Collocater is a Python library for retrieving the collocations to be found in a message. The ontology it operates on has been scraped from the Online OXFORD Collocation Dictionary.
Collocater can be added as a pipeline component to SpaCy's preprocessing pipeline, so that a messages' collocations can be retrireved the same way its named entities can.
Check out Collocations Finder to learn more about the project.
pip install collocater --no-deps
from collocater import collocater
import spacy
from pprint import pprint
collie = collocater.Collocater.loader()
nlp = spacy.load('en_core_web_sm')
nlp.add_pipe(collie)
text = "If this isn't a bunch of beautiful flowers I don't know what is!"
doc = nlp(text)
print(doc._.collocs) # returns [bunch of, bunch of beautiful flowers, beautiful flowers]

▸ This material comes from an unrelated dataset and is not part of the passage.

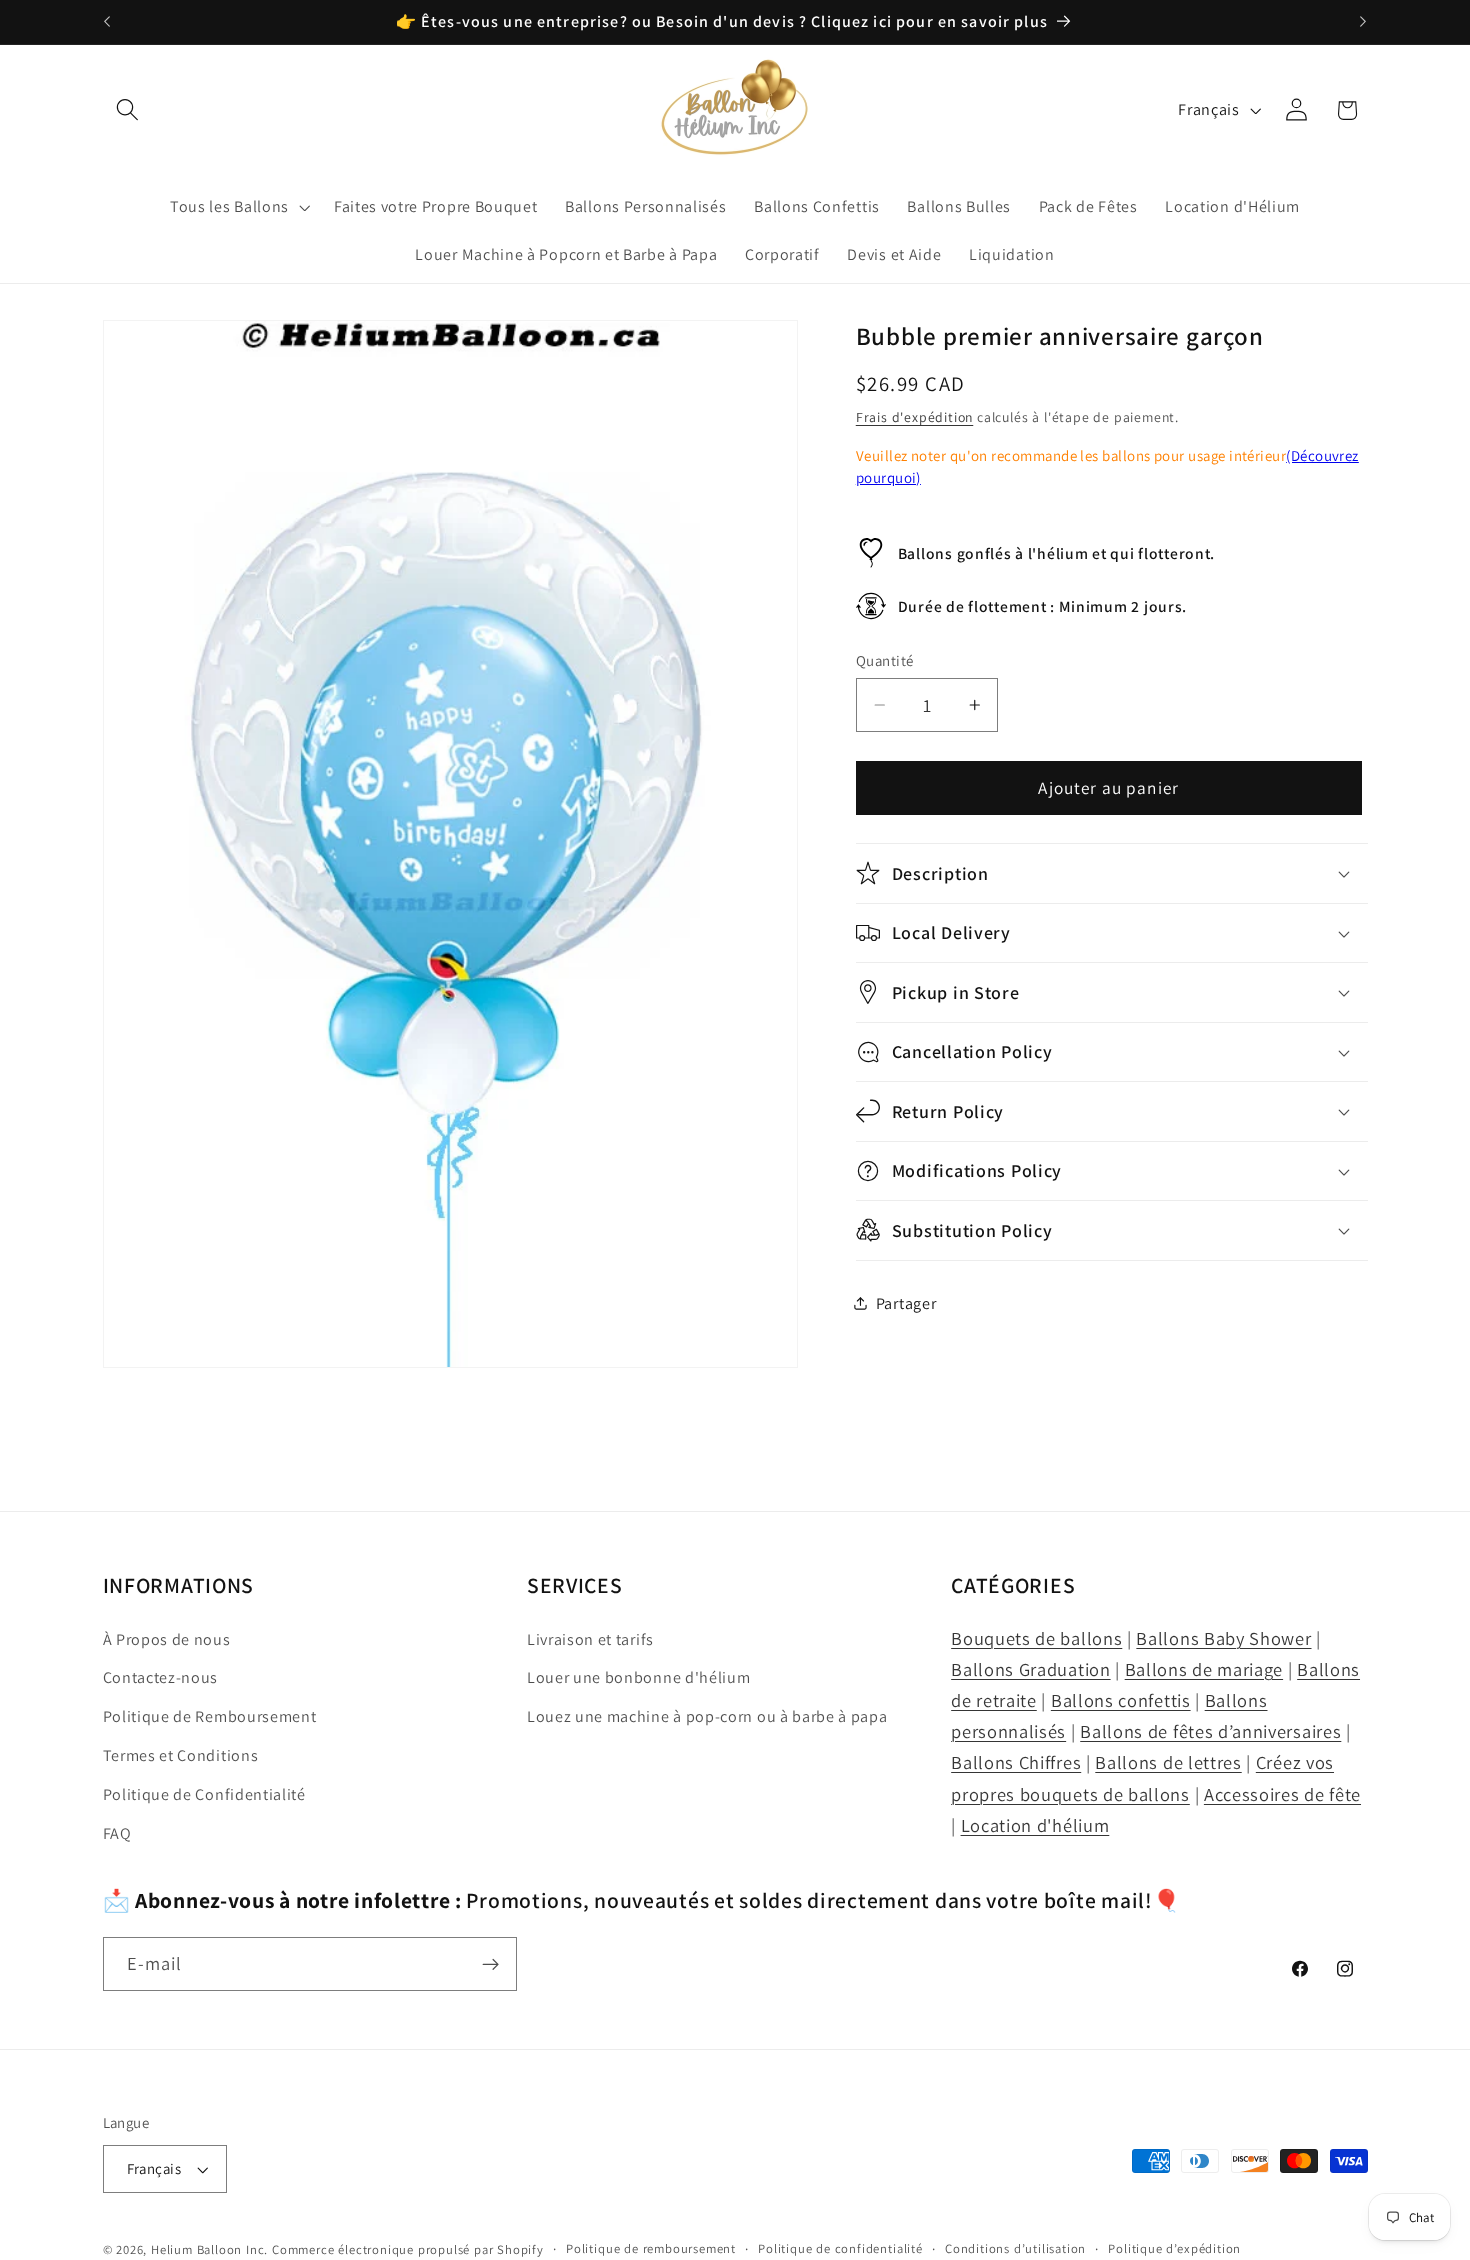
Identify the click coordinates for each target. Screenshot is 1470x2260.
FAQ (117, 1833)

#Tokens with associated collocations in text:
colls = [(col.text, col.start_char, col.end_char, col.label_) for col in doc._.collocs]
pprint(colls) # returns [
# ('bunch of', 16, 24, 'bunch_noun__prep'),
# ('bunch of beautiful flowers', 16, 42, 'flower_noun__quant'),
# ('beautiful flowers', 25, 42, 'flower_noun__adj')
# ]
print(collie(text))
#{'beautiful flowers': {'coll_type': 'flower_noun__adj', 'location': [7, 9]},
# 'bunch of': {'coll_type': 'bunch_noun__prep', 'location': [5, 7]},
# 'bunch of beautiful flowers': {'coll_type': 'flower_noun__quant',
# 'location': [5, 9]}}
Pull requests are welcome. For major changes, please open an issue first to discuss what you would like to change.
Please make sure to update tests as appropriate.